## Exercise brief
Pull out every line below containing the word "scrollbar".

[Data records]
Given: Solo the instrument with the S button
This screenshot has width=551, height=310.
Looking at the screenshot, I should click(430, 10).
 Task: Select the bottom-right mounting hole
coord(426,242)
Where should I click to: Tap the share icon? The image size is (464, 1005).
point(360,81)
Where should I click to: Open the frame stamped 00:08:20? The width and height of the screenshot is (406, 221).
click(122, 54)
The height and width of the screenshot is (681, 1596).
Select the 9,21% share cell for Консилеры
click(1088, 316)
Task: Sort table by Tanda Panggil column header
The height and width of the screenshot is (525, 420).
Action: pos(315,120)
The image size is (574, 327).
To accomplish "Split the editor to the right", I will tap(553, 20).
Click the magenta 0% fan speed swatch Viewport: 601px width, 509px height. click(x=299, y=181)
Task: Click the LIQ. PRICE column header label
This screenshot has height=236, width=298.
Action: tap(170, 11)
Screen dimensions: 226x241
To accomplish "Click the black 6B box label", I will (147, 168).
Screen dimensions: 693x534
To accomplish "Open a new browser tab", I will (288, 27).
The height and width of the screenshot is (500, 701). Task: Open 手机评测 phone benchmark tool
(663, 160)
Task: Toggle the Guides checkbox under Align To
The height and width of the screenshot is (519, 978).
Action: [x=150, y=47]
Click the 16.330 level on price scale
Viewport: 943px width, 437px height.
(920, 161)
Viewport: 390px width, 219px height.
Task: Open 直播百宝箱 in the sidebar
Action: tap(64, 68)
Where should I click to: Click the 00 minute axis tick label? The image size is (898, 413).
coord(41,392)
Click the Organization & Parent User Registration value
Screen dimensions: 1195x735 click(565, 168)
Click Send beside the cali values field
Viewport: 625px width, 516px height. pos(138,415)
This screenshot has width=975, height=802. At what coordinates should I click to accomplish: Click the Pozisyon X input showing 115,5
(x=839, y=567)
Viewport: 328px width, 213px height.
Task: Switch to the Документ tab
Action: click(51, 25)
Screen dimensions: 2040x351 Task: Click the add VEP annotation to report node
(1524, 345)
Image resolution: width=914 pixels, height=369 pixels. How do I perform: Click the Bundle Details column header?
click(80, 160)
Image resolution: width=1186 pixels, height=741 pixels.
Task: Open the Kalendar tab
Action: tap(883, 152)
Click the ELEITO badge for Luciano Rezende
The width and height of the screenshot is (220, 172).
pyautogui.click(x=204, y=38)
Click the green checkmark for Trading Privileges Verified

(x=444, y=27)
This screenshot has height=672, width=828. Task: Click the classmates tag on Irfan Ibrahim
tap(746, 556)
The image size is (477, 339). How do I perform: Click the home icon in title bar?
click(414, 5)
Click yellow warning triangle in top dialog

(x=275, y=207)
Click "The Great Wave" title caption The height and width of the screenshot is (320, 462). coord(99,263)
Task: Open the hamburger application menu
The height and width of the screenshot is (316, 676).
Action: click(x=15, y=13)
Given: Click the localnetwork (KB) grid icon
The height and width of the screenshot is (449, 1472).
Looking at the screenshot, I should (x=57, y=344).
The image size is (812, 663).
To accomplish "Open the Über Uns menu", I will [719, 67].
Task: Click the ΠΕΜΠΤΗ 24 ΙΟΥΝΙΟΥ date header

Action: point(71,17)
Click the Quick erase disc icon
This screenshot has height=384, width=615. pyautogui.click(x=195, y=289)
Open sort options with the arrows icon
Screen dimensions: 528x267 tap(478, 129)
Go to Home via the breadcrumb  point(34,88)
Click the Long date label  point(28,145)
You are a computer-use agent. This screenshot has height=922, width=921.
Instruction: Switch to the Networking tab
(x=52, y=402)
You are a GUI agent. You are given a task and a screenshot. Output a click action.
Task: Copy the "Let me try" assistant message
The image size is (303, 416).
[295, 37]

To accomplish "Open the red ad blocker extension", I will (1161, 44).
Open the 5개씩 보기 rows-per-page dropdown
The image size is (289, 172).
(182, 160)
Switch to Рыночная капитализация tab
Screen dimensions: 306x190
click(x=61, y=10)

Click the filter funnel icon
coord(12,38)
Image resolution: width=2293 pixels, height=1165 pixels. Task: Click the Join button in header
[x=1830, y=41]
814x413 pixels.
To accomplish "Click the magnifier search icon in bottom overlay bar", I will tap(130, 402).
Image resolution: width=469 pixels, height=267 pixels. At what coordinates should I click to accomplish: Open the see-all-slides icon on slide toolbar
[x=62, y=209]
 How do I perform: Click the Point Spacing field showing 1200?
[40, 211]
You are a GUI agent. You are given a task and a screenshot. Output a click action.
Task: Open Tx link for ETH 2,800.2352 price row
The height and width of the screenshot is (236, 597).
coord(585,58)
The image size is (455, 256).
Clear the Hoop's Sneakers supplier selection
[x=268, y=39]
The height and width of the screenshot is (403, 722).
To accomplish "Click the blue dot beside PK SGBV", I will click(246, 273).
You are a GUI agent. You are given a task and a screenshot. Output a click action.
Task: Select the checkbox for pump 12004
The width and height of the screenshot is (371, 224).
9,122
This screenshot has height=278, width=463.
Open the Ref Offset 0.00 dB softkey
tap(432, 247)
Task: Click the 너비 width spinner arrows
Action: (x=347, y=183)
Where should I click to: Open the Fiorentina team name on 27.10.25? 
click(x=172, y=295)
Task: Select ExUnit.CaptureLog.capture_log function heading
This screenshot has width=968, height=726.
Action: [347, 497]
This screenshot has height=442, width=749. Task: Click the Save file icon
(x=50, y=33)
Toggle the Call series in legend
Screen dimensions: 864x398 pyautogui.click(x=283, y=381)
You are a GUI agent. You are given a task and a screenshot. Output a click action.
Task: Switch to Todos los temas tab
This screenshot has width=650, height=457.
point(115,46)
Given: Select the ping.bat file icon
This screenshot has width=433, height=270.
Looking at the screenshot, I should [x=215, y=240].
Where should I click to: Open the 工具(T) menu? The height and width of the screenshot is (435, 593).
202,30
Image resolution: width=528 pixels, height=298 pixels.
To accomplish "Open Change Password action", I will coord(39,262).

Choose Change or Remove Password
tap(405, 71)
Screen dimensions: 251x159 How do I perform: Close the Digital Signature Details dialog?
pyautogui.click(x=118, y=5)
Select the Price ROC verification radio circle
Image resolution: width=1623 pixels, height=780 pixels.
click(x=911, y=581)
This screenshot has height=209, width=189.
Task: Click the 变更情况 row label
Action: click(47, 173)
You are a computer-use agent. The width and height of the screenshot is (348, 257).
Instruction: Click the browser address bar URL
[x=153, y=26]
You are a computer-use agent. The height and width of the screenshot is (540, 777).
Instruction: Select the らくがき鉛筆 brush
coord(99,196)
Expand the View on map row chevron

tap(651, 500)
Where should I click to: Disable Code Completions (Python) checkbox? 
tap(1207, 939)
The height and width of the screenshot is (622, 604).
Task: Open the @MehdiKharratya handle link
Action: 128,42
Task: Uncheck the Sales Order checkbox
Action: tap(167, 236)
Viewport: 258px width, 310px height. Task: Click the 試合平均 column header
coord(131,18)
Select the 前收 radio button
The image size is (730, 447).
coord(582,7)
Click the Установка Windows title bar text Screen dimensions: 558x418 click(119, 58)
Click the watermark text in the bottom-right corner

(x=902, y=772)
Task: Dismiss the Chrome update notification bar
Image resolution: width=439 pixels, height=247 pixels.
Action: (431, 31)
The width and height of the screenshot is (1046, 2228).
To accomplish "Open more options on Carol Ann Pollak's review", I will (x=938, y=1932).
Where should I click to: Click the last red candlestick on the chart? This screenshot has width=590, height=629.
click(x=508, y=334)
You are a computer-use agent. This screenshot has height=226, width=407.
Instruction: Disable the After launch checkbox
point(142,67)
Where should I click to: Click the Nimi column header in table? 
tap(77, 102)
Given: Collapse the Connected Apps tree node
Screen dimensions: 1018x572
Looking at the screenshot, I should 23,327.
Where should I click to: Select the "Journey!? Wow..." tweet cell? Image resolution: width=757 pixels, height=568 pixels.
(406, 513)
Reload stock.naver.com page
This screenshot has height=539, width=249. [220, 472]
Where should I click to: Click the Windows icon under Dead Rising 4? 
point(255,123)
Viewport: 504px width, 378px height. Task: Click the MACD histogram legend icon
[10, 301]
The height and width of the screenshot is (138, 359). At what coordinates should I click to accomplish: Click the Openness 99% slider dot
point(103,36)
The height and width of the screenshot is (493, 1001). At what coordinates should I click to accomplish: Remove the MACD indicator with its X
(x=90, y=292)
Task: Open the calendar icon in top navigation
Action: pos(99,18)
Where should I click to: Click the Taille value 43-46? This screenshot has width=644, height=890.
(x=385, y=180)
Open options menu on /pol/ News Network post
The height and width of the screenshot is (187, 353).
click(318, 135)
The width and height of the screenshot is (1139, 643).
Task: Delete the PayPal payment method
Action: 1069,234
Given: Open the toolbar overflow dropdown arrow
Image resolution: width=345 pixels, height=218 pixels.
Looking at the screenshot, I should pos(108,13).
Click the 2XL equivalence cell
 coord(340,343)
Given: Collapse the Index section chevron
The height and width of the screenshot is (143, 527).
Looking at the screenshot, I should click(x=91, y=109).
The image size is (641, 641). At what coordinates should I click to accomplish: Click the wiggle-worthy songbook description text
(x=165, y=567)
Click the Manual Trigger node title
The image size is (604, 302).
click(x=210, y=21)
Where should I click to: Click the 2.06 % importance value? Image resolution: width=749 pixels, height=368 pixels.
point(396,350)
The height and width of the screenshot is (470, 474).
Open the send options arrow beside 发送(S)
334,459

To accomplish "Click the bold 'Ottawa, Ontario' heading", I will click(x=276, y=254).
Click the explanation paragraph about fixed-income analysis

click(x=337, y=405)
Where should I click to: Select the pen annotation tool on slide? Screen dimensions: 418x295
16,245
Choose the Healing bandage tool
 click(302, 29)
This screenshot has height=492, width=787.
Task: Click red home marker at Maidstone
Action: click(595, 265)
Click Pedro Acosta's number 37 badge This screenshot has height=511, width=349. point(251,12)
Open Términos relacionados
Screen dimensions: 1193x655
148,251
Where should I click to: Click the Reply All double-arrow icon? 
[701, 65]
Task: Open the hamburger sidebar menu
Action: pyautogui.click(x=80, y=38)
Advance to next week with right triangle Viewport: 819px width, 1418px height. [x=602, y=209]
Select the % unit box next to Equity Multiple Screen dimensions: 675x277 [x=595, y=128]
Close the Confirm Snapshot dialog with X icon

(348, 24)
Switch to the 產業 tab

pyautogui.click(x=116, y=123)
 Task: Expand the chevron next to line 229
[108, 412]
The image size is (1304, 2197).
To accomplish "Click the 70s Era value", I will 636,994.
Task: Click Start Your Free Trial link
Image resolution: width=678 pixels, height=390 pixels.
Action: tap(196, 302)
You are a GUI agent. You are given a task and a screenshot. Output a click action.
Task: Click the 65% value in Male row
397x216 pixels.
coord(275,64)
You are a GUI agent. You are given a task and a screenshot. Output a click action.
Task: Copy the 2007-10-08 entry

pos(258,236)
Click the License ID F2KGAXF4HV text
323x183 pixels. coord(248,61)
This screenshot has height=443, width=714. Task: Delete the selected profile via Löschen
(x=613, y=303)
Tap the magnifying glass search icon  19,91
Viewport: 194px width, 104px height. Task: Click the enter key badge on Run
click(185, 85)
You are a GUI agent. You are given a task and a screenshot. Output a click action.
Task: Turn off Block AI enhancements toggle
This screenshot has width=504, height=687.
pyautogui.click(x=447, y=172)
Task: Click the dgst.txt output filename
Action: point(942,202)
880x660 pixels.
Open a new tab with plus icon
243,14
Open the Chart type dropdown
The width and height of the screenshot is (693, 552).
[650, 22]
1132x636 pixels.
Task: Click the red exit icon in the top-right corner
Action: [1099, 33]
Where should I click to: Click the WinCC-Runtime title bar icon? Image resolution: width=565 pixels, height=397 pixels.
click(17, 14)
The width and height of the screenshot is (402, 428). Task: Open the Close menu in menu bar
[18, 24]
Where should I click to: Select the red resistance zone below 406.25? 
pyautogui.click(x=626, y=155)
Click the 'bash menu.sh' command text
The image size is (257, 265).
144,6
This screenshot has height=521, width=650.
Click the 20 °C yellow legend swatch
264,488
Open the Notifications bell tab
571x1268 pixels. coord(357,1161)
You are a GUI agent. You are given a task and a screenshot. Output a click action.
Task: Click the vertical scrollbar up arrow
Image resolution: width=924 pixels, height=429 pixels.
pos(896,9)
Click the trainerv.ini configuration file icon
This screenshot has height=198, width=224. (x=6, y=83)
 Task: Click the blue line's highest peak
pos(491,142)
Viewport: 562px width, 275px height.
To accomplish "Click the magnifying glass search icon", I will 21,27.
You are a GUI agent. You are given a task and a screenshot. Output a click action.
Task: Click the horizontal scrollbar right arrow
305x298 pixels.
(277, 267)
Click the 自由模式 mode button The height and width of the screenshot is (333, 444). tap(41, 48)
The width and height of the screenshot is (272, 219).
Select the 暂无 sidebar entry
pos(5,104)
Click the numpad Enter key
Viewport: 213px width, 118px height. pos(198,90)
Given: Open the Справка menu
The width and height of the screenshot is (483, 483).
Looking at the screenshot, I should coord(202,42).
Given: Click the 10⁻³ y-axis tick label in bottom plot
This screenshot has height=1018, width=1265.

## Answer for this exercise
Task: Click the vertical scrollbar up arrow
Task: Click the horizontal scrollbar right arrow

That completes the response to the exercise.